Malachai threw open his arms expansively. “Welcome to my secret garden.” He smiled enigmatically and led her into the grove of oaks in full leaf. The air was cooler inside this copse. The sensual, earthy odor of oakmoss scented the darkness.
When dried, oakmoss smells of bark, of wet foliage, even of the sea. But since ancient Greek and Roman times its importance had never been its individual odor. Instead, its greatest value was as a bonding agent; oakmoss brought ingredients together, imbuing the end result with a velvety, creamy oneness. Adding an unrivaled richness and longevity to a perfume.
“These are amazing trees,” Jac said.
“Majestic.”
The oak was important in mythology too and so had a special relevance to Jac. “The name Druid means ‘knowing the oak,’ ” she said. “The priests carried out their religious rituals in oak forests.”
“Interesting you chose to mention Celtic mythology.”
“Why is that?” she asked.
Malachai didn’t answer, just motioned for her to follow.
The path t
hrough the trees was hidden by layers of last year’s dead leaves, twigs and acorns. For a second time, Jac tripped. The moment slowed. She began to fall.
Before she hit the ground, Malachai’s hand gripped her arm and he helped her find her balance.
“Are you all right?” he asked in the concerned tone she’d heard so often that summer.
“Fine. Thanks.”
“The roots and sinkholes are impossible to see under all that foliage. You need to be careful.”
Jac nodded. She’d been paying more attention to everything but the uneven terrain. By now she was almost drunk on the aroma of the moss, decaying leaves and moisture. The fragrance teased her. Tricked her into thinking she was smelling the passage of time. This was the scent of earth turning over year after year, of flora and fauna regenerating and becoming nourishment for the next season’s growth.
It could have been a scent of rebirth. But instead Jac smelled the encroaching fall. She smelled death.
They’d reached an outcropping of quarried stones carefully arranged in a double circle. Like other ancient calendars she’d seen here in New England and in Europe, there was little question as to its function.
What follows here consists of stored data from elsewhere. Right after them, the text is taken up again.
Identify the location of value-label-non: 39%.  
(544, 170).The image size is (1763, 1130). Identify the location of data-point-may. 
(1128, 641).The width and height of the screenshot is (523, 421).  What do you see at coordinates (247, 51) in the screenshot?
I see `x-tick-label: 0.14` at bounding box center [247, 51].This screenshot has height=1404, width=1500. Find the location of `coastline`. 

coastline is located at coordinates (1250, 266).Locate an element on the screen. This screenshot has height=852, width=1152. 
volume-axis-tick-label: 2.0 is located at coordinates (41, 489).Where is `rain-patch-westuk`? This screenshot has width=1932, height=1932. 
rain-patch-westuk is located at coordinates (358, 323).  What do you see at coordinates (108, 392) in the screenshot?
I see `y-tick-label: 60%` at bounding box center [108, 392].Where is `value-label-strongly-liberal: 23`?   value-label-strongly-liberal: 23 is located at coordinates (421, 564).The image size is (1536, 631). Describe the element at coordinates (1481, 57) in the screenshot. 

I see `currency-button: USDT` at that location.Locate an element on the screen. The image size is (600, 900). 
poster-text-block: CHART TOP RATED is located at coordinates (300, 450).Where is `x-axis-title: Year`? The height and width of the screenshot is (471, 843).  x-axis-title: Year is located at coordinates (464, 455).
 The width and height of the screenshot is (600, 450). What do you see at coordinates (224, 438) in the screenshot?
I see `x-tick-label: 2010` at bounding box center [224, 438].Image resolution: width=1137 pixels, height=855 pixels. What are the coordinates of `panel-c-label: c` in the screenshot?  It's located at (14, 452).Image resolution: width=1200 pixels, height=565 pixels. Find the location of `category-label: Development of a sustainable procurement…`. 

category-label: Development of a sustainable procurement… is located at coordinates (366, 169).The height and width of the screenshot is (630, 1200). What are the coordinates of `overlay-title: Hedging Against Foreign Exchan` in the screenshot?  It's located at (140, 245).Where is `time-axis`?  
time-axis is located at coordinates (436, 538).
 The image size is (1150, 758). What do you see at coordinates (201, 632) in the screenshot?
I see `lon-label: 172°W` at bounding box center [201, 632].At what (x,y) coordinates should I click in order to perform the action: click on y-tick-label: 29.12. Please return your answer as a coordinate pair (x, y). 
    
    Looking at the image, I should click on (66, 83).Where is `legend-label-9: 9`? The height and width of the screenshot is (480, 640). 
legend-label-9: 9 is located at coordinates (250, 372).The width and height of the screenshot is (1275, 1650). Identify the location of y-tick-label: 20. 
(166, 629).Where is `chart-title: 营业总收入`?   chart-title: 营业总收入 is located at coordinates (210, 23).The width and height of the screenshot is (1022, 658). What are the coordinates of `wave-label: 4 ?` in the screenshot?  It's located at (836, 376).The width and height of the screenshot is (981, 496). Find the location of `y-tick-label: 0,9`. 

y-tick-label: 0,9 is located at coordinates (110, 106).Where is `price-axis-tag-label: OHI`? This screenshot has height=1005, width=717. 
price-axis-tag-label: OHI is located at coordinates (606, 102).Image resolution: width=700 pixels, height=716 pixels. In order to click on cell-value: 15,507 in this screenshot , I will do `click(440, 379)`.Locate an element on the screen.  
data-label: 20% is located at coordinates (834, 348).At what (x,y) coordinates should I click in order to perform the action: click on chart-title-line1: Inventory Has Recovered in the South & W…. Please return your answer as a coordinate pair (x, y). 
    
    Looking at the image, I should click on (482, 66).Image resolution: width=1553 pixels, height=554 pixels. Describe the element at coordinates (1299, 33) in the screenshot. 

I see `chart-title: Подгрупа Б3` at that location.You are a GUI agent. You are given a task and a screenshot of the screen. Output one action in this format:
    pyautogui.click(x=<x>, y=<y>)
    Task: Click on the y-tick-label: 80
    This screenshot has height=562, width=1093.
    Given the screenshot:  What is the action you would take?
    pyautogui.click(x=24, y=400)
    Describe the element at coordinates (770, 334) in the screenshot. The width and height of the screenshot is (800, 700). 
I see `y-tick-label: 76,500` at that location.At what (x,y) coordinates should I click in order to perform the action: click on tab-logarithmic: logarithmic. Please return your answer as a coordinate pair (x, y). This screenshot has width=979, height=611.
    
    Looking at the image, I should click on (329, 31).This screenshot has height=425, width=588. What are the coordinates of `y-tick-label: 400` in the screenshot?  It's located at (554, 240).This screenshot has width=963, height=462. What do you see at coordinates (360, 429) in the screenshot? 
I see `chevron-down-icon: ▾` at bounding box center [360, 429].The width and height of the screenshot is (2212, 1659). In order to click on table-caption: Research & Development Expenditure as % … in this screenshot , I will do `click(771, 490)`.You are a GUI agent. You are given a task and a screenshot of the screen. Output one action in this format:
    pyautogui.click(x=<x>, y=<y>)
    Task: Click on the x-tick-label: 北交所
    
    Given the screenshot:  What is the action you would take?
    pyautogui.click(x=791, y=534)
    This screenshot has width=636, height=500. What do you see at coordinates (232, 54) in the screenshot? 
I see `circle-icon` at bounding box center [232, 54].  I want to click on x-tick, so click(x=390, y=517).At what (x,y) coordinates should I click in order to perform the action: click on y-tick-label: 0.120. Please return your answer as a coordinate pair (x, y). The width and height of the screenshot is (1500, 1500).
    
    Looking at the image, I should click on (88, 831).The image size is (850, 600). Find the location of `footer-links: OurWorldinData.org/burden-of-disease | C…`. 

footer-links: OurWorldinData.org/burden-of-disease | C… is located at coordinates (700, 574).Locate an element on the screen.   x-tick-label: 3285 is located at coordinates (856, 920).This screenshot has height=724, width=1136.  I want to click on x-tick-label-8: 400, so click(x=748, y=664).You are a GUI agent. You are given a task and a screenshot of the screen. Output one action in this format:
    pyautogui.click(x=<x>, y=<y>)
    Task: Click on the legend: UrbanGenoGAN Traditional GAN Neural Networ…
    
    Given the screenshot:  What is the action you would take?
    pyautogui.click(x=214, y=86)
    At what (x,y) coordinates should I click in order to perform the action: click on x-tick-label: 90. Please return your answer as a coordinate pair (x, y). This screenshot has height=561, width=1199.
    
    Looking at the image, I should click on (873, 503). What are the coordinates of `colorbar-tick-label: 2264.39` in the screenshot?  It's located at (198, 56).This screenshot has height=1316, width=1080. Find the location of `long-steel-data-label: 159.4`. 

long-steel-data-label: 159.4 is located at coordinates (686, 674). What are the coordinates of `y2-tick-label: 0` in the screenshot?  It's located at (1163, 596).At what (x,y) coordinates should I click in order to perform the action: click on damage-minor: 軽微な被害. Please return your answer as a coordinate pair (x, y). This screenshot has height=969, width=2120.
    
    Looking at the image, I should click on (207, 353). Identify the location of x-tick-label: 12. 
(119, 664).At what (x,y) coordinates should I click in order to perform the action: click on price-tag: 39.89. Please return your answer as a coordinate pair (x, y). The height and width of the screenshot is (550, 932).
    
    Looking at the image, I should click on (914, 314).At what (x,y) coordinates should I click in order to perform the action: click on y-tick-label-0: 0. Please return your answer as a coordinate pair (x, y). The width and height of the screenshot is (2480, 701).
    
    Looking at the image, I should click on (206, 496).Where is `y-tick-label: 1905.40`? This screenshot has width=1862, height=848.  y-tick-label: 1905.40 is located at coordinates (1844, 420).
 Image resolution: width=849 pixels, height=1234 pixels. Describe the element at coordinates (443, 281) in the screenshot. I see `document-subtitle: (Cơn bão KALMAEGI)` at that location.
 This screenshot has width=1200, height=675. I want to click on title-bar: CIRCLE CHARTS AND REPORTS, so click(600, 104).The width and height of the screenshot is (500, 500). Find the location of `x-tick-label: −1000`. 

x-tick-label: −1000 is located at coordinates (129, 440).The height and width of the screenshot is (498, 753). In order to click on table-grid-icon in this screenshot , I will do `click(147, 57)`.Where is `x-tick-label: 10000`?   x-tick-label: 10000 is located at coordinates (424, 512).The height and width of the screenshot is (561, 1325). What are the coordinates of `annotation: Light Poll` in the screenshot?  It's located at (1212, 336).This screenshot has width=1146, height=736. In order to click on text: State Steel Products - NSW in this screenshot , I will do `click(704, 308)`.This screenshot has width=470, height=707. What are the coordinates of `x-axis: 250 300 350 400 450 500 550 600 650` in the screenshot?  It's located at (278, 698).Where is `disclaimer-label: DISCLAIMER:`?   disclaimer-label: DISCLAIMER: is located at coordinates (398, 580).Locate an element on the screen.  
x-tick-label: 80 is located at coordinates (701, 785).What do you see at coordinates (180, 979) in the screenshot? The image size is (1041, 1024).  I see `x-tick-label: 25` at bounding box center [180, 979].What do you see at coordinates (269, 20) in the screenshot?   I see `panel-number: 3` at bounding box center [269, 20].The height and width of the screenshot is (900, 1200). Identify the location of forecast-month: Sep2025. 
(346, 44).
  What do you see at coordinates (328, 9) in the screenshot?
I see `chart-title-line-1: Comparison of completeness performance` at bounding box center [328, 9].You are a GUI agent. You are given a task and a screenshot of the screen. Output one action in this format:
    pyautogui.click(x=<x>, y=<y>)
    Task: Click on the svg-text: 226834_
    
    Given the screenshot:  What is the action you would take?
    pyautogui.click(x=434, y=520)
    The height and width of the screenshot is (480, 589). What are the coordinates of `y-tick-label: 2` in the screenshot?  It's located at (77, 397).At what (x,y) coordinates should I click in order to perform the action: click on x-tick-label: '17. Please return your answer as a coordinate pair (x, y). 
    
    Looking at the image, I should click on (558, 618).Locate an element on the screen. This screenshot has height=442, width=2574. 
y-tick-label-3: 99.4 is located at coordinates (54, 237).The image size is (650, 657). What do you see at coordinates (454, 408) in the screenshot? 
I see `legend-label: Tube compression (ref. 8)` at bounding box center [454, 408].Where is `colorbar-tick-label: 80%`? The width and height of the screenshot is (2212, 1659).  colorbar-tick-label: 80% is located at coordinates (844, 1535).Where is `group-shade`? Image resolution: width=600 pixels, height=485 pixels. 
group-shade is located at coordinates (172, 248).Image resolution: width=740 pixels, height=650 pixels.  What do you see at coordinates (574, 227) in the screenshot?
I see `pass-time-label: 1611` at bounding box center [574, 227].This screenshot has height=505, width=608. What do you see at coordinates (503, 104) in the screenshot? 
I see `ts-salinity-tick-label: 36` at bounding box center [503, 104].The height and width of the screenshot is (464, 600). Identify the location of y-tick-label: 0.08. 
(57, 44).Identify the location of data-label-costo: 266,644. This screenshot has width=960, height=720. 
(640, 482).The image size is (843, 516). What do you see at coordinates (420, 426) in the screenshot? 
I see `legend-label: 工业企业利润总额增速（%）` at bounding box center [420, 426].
No wonder Malachai had commented on her Celtic reference.
Her host walked around the impressive ruin with her as she examined it.
“I’m sure you’ve had these dated?” Jac asked.
“They predate two thousand BCE.”
“Fantastic.” She felt a real kick of excitement.
Approaching a slab set just outside the circle at twelve o’clock, she began her inspection. For a few minutes, she examined both its sides and scarred surface. “Based on these burn marks, this looks like it was a ritual site.”
“I concur,” he said. “But we haven’t been able to verify it.”
“No, it’s hard to find detailed answers in scarring. There’s so much we don’t know about the past,” she whispered as she ran her hand over the weathered stone, trying to imagine what—or who—might have once lain on its smooth surface.
Malachai chortled. “And so much we could know were we not afraid of exploring outside realms of traditional science.”
She felt chastised but didn’t respond. Malachai was one of the leading reincarnationists in the world. They’d argued enough in the last two months about her refusal to accept reincarnation as a fact. Yes, she’d had a half-dozen unexplained hallucinations this summer in Paris. But they weren’t necessarily past-life regressions. Yes, they had appeared to be a response to an olfactory trigger. But that in itself was not unusual. There were many substances in nature that functioned as hallucinogens when ingested, imbibed or inhaled. Shamans and monks, mystics and Sufis had been using them for years to enter meditative states and receive visions.